##### INPUT DATA #####

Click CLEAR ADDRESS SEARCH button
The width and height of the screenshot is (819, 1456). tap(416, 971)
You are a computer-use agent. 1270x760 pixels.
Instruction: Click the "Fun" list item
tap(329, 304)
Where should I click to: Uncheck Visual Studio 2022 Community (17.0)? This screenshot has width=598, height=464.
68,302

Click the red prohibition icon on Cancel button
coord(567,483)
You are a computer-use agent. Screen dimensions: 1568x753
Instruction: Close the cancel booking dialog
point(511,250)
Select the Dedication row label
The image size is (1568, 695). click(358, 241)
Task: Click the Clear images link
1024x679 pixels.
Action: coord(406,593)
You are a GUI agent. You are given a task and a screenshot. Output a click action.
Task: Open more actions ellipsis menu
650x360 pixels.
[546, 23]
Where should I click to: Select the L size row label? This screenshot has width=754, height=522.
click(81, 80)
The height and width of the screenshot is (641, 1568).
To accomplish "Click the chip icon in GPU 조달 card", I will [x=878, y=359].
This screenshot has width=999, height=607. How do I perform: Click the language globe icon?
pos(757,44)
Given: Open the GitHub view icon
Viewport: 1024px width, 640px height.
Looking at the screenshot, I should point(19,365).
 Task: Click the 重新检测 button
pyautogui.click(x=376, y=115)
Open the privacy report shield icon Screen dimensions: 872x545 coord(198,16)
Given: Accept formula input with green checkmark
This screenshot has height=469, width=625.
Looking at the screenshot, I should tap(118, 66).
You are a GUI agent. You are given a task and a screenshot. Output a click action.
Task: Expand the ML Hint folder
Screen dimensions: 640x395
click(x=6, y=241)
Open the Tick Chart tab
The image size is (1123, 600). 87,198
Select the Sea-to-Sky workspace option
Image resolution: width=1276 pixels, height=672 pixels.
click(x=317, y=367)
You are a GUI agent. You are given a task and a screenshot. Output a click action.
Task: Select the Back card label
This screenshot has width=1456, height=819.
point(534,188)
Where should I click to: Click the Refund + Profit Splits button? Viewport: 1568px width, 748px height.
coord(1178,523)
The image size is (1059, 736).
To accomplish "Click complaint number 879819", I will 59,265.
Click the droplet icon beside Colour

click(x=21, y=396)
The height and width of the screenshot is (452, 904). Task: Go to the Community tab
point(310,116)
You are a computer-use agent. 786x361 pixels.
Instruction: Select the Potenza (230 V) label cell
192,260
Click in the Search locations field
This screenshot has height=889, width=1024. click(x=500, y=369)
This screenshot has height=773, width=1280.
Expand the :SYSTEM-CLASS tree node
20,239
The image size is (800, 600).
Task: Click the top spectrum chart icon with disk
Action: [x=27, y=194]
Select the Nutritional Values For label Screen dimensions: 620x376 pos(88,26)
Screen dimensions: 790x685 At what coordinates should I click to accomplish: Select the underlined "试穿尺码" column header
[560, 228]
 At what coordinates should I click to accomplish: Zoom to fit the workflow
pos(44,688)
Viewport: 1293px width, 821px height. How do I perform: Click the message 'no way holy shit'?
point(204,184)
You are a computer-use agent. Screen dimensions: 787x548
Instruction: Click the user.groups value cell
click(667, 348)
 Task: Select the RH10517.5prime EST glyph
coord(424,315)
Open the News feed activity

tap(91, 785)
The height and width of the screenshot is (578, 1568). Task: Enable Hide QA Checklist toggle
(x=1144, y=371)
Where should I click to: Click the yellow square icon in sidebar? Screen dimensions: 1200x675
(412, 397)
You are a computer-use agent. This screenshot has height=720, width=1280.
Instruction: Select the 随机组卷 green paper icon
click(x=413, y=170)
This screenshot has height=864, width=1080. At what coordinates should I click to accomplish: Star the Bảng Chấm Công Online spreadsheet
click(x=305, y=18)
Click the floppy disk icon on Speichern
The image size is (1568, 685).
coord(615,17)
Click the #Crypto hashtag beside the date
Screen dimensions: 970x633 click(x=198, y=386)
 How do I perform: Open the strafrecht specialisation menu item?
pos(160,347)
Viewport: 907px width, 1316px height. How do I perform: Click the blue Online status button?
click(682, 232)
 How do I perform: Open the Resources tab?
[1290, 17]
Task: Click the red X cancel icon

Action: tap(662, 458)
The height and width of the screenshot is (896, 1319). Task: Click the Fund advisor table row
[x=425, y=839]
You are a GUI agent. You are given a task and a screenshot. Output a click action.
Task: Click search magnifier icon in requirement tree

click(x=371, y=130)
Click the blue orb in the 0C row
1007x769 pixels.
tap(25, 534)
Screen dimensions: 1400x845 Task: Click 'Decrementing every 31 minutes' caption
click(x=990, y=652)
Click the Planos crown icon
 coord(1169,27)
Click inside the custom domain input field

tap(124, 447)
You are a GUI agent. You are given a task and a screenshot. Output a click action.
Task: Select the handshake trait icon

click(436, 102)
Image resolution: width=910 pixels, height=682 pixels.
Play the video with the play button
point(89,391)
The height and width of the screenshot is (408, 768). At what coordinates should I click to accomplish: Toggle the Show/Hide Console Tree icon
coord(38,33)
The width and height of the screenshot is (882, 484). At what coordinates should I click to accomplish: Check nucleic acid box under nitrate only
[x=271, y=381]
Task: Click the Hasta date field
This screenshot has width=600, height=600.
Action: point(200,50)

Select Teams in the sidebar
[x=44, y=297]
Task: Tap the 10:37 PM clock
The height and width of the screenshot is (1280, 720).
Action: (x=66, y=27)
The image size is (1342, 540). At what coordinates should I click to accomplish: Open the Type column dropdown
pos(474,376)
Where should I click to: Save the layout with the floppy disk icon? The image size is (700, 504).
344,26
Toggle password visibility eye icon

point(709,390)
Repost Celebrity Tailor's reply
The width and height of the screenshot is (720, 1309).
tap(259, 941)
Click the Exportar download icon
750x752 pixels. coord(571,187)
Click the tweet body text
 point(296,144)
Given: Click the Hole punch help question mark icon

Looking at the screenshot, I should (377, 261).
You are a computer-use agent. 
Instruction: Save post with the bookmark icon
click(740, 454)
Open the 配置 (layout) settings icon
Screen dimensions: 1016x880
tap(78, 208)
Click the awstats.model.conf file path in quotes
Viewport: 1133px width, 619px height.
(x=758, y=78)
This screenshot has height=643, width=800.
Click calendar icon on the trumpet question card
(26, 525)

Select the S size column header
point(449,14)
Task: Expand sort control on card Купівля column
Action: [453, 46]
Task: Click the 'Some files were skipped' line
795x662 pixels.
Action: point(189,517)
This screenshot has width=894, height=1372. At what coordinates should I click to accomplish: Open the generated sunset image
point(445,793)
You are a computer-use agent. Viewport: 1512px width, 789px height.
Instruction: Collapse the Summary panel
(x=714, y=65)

#####

> HOW TO COMPLETE THIS TASK: Write out each line above with the word "will".

> RESPONSE TO THE EXERCISE:
To accomplish "Click the chip icon in GPU 조달 card", I will [x=878, y=359].
To accomplish "Click complaint number 879819", I will 59,265.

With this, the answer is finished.